Teachers everywhere will do whatever it takes to be successful on behalf of our kids – but they also need to be given the tools to do it.
Continued investment in teachers and students is not just a moral imperative, it’s a down payment on our economic future. Every dollar put into teacher training today will yield multiples in a post-COVID-19 world. The return on what is actually a relatively modest investment can be huge for California.
As the world grapples with the COVID-19 pandemic, there’s an incredible weight being placed on teachers to maintain academic progress among our kids and support social-emotional growth in their school communities, and do it all virtually.

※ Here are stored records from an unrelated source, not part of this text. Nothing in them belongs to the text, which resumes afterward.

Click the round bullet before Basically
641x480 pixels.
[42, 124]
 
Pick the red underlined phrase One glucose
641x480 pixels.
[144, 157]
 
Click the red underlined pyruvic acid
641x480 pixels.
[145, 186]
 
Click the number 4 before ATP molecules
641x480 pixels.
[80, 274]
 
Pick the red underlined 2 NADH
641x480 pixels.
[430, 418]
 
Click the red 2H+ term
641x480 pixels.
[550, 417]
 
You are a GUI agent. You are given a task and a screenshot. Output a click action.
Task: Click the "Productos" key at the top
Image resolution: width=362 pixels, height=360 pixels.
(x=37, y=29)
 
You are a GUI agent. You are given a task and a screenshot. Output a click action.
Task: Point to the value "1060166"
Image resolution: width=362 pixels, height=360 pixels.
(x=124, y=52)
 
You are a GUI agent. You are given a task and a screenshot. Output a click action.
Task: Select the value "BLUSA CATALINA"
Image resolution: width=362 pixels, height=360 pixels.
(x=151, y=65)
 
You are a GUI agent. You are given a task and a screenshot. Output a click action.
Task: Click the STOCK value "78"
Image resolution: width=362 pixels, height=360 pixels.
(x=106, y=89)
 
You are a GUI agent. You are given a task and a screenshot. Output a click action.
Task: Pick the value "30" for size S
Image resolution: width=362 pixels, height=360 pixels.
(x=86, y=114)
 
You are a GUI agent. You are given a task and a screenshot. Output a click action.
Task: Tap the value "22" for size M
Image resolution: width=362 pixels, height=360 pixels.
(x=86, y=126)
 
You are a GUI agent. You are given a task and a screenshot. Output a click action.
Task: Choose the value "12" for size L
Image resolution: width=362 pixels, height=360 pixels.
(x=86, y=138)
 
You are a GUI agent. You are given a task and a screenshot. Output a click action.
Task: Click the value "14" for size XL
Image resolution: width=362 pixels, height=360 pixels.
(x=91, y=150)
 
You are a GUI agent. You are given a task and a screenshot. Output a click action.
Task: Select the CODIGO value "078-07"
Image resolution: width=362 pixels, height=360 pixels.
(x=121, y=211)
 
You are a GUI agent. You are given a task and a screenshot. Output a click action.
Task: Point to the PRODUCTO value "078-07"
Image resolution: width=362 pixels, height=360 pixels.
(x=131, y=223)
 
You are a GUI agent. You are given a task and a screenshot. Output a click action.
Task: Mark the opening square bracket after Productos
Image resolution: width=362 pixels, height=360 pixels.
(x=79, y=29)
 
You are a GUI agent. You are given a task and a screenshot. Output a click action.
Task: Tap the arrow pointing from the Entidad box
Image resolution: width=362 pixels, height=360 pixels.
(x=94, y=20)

As teachers across California are adapting to this new situation with incredible grace and professionalism, the COVID-19 crisis is spawning new economic challenges for our state. California is facing an unprecedented $54 billion budget deficit. Severe budget cuts are being imposed in cities and states nationwide.
But in this moment, the pandemic is spotlighting for policymakers a simple, elegant way to move into the future: continued investment in teacher professional development.
Now more than ever, our educators need top-notch professional development to continue moving our state’s students forward, through COVID-19 and beyond. Here’s why.
As an elementary learning specialist supporting teachers at Westhoff Elementary School and throughout the Walnut Valley Unified School District, I know how much professional development matters to our educators. And when it comes to teaching English Language Arts, all of us in our district have set our sights on a simple strategic goal: to develop lifelong readers and writers who demonstrate a genuine joy for reading.
More than 300 teachers in our district use a reading and writing curriculum called Units of Study, developed by Columbia University’s Teachers College Reading and Writing Project. In addition to curriculum, Teachers College offers hands-on professional development workshops to our educators.
When COVID-19 hit, I turned to Teachers College to armor myself with tactics to support our teachers as they made the difficult transition to distance learning. I’ve attended daily Zoom calls with their professional development experts, as well as a three-day virtual institute on literacy. Through this, I’ve learned invaluable strategies to keep our youngest learners engaged and connected that we have implemented in our virtual lessons.
We’ve seen our students light up as they work on projects that bring purpose and meaning to their lives right now, like writing letters to their local postal workers to thank them for continuing to work through the crisis or reading one of their favorite stories out loud to their classmates.
Another one of the most important takeaways for me has been that purpose should come before platform. Software like Google Classroom is a great tool to reach students — but you need a clear vision for your lessons first or it won’t be successful. Taking a step back and thinking through exactly what we wanted to accomplish has translated into better results for our teachers and students alike.
But as we all socially distance, school districts across California and the nation face obstacles.
Just as children often experience summer learning loss, a new report released by The Northwest Evaluation Association shows that students may expect to achieve only 70 percent of their annual reading gains as compared to a normal year.
California could indeed lose a generation of students unless we act now and protect education — and we can do just that by investing in our educators.
This pandemic is presenting new and unique challenges for everyone, and things may get harder before they get easier. But just when we’re seeing budget pain, it’s more important than ever to empower our educators with the very best professional learning.
Because our kids — whether in classrooms or at home — deserve no less.
Therapi Zaw-Kaplan is an Elementary Learning Specialist for Walnut Valley Unified School District in California. She wrote this commentary for CalMatters, a public interest journalism venture committed to explaining how California’s Capitol works and why it matters.